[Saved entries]
════════════════
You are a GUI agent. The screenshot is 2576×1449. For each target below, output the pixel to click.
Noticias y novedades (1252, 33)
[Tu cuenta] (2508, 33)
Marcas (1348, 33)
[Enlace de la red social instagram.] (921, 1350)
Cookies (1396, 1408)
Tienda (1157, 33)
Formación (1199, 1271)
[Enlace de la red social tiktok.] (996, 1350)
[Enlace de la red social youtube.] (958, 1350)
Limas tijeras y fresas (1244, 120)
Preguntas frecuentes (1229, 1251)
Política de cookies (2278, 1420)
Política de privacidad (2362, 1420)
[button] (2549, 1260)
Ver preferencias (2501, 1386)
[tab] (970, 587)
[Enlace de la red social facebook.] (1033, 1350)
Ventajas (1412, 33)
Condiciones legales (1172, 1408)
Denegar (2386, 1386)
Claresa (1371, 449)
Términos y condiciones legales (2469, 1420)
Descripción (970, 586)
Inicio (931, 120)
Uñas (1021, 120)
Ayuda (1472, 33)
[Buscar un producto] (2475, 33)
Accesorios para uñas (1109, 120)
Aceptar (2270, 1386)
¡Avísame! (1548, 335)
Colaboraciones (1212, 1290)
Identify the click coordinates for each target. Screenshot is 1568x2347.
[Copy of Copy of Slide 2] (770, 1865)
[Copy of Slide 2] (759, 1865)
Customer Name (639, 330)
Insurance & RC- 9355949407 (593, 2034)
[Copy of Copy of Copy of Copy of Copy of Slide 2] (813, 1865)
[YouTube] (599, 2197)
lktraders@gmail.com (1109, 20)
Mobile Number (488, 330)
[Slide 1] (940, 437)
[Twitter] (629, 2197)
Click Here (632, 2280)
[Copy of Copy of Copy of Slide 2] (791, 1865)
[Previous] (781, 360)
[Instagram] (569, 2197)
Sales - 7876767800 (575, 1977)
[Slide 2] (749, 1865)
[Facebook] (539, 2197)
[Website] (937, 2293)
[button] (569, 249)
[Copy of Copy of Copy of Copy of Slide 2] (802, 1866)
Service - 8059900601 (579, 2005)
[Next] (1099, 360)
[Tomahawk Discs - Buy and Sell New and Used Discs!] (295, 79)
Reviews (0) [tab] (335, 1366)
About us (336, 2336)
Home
════════════════
Directions: Of the entries listed above, reproduce only the lines starting at the line containing "Inicio (931, 120)" and ending at the line containing "[Copy of Copy of Slide 2] (770, 1865)". Include both, exactly as they stand.

Reply:
Inicio (931, 120)
Uñas (1021, 120)
Ayuda (1472, 33)
[Buscar un producto] (2475, 33)
Accesorios para uñas (1109, 120)
Aceptar (2270, 1386)
¡Avísame! (1548, 335)
Colaboraciones (1212, 1290)
Identify the click coordinates for each target. Screenshot is 1568x2347.
[Copy of Copy of Slide 2] (770, 1865)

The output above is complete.